Look through the material below. Return exactly the lines from the one with "The image size is (700, 399)." through the one with "Task: Add Cardano", both included.

(Beginning of DATA EXCERPTS)

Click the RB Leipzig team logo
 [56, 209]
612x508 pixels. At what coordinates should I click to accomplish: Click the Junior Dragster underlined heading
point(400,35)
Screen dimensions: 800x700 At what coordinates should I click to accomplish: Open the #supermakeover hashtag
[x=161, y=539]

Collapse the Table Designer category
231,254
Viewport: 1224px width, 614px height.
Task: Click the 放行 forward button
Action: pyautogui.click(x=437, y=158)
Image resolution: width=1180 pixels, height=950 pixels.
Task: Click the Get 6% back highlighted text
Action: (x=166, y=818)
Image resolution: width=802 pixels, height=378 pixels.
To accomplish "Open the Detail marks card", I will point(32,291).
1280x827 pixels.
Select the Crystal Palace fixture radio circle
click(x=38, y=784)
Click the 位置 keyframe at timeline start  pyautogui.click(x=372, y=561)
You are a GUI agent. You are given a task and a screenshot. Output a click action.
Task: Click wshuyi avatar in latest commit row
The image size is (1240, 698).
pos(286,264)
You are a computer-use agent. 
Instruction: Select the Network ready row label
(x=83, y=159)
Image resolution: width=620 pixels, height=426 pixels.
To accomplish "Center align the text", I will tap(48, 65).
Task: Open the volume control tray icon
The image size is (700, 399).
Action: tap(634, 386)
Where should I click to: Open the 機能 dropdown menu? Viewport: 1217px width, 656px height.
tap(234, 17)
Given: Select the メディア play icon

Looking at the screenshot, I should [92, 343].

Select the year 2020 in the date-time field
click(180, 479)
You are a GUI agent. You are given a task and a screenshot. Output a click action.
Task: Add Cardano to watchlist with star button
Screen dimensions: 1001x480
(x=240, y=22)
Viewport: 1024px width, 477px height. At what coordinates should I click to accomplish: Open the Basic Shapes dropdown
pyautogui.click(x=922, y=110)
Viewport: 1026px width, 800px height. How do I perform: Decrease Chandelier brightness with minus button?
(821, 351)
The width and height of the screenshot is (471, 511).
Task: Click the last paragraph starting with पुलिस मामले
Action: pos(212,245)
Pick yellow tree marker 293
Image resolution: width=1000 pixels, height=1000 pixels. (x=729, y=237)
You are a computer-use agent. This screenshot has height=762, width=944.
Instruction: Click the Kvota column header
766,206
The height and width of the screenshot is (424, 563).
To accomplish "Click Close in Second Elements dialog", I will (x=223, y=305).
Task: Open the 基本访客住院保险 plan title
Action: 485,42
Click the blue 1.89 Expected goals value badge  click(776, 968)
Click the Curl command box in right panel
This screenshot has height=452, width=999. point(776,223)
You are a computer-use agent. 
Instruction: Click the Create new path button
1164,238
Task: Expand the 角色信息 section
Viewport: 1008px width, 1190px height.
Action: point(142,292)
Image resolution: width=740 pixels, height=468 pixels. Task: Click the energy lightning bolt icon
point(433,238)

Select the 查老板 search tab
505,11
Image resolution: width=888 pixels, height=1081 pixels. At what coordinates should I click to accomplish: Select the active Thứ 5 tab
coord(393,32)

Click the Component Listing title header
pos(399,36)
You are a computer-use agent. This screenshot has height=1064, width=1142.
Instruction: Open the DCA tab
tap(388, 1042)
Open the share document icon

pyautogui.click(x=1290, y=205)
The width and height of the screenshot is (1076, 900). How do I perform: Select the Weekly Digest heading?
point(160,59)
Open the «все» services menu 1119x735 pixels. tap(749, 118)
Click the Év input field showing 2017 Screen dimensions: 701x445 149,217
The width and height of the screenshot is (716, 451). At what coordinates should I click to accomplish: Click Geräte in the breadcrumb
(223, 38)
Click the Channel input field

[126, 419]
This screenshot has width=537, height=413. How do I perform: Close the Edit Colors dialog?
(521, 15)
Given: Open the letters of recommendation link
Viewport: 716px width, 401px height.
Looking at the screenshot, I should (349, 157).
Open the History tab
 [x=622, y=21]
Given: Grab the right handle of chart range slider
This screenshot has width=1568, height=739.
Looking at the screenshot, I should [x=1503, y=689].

(End of DATA EXCERPTS)

**ANSWER FOR THE TASK**
The image size is (700, 399).
Action: tap(634, 386)
Where should I click to: Open the 機能 dropdown menu? Viewport: 1217px width, 656px height.
tap(234, 17)
Given: Select the メディア play icon

Looking at the screenshot, I should [92, 343].

Select the year 2020 in the date-time field
click(180, 479)
You are a GUI agent. You are given a task and a screenshot. Output a click action.
Task: Add Cardano to watchlist with star button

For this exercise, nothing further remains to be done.